PROBLEM TO WORK ON – Pull out every line of the data below that contains the string "card". Match case.

RECORD EXCERPTS –
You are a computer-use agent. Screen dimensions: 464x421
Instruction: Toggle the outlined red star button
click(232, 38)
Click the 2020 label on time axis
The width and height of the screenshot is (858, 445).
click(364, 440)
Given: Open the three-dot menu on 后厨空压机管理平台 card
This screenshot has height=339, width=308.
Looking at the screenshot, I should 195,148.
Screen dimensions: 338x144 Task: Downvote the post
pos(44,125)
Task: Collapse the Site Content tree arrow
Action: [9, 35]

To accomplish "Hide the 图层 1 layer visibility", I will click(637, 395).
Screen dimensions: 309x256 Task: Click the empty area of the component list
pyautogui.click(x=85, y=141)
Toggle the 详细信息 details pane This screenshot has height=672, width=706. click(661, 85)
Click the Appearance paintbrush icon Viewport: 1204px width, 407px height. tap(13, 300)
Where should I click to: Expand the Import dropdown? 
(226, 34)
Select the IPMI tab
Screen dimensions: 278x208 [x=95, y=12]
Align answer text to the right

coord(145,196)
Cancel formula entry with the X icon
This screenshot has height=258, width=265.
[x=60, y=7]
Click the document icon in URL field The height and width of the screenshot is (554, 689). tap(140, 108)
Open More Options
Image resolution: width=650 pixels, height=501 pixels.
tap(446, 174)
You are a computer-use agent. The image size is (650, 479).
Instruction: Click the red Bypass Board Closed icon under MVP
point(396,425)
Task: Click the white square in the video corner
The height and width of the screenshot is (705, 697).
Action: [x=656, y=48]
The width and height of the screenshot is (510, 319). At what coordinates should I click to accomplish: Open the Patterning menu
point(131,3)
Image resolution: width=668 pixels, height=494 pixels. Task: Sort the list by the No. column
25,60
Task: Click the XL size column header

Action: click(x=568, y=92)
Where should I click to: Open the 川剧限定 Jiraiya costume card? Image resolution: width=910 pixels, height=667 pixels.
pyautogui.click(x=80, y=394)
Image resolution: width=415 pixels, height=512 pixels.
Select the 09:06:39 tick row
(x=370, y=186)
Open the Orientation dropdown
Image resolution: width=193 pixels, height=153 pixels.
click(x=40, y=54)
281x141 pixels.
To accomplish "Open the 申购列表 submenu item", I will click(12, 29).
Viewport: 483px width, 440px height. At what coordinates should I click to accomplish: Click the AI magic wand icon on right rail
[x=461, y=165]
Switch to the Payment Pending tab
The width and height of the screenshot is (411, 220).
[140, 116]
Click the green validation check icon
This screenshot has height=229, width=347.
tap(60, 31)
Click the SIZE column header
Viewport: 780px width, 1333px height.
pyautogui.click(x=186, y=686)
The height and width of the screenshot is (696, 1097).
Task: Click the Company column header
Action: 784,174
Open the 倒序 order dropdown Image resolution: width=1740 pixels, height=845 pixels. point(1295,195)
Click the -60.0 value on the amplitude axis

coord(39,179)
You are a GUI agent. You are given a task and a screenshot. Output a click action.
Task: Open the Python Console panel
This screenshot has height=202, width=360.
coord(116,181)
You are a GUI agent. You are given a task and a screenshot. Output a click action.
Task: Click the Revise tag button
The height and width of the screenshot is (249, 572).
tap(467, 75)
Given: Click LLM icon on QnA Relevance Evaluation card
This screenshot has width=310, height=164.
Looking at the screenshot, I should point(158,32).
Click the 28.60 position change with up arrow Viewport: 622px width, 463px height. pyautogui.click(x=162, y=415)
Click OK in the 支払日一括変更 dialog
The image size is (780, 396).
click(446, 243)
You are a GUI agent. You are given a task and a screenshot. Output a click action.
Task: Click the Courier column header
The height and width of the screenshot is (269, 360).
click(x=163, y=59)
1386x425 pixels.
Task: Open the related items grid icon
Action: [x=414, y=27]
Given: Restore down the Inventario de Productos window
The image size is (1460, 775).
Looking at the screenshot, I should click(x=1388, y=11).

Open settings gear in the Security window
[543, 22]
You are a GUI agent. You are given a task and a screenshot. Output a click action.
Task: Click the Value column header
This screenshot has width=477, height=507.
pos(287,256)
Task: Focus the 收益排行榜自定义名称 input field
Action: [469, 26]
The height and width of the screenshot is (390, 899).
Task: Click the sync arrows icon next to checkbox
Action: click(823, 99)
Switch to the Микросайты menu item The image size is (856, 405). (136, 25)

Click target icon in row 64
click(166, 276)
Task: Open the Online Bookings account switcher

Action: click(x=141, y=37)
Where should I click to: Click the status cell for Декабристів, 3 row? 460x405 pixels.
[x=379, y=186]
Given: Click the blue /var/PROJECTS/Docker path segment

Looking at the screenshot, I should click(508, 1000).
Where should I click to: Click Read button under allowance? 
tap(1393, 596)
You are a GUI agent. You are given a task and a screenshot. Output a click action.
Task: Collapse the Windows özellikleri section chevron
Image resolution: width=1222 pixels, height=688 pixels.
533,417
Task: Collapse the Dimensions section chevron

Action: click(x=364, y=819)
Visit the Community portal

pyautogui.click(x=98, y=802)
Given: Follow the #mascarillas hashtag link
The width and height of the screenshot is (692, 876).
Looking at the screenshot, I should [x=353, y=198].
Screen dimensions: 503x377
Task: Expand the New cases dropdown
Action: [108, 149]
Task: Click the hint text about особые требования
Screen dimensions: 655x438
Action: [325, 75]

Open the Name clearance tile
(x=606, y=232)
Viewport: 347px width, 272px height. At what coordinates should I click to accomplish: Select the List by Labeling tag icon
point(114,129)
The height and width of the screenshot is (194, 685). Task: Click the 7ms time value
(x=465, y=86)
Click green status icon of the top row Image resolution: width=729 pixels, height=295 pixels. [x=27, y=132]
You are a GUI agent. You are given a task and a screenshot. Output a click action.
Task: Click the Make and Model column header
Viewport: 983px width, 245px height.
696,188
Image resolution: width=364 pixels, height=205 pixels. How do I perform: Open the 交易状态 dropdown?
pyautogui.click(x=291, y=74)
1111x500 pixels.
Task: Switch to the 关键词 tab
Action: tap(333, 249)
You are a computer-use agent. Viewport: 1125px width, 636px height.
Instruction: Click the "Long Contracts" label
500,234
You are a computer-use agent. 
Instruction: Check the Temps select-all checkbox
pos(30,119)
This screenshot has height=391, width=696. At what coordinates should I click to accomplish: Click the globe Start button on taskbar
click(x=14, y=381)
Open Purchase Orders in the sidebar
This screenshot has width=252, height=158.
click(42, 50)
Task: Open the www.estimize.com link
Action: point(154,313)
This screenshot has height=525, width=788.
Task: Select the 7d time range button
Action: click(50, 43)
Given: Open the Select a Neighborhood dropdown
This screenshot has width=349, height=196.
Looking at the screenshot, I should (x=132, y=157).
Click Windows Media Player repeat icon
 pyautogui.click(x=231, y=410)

OUTPUT –
Given: Open the three-dot menu on 后厨空压机管理平台 card
Where should I click to: Open the 川剧限定 Jiraiya costume card? Image resolution: width=910 pixels, height=667 pixels.
Given: Click LLM icon on QnA Relevance Evaluation card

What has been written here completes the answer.